(Word and element location data)
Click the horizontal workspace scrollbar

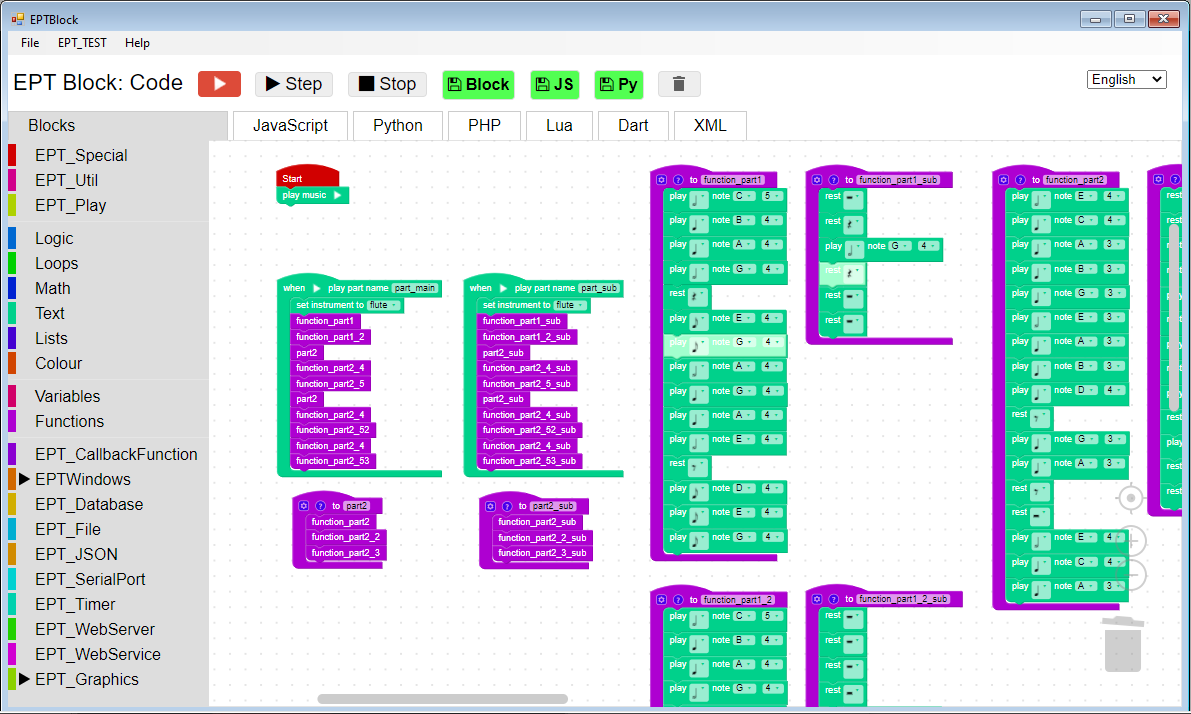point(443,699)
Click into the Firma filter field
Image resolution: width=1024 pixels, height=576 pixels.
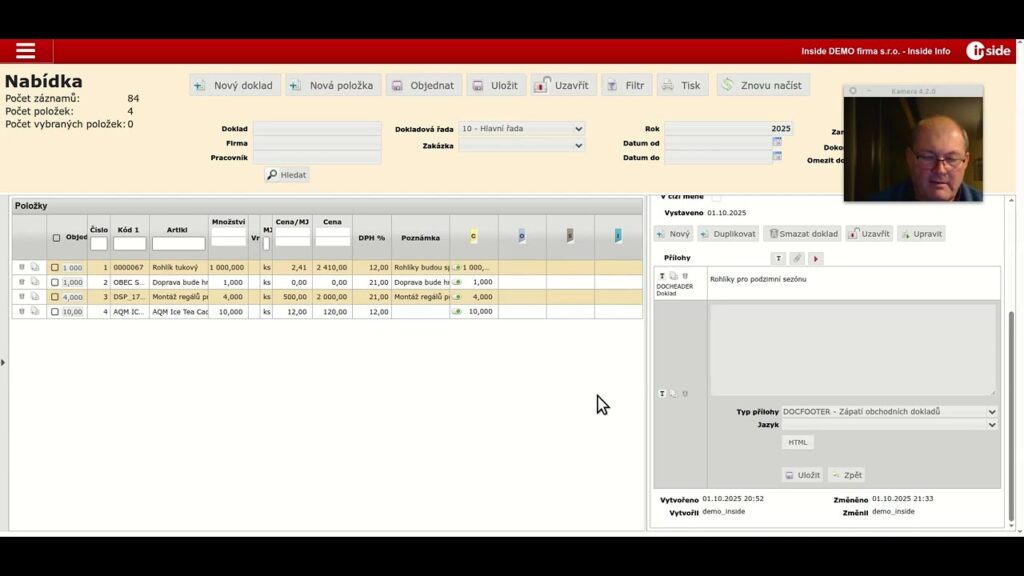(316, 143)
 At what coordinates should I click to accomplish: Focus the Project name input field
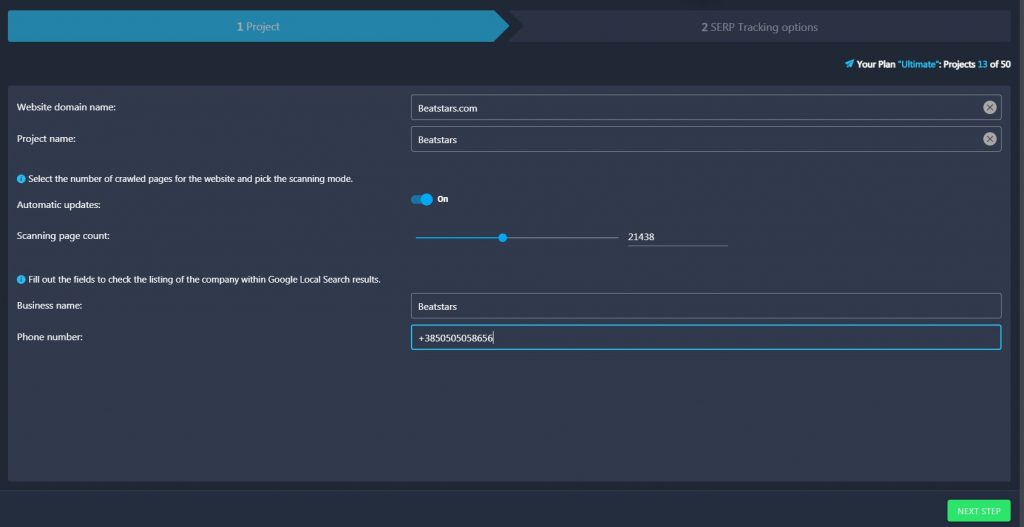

YOUR INSTRUCTIONS:
Return every line of the entries above word for word, leaving out the pictures.

SOLUTION:
Click the horizontal workspace scrollbar

point(443,699)
Click into the Firma filter field
Image resolution: width=1024 pixels, height=576 pixels.
(316, 143)
 At what coordinates should I click to accomplish: Focus the Project name input field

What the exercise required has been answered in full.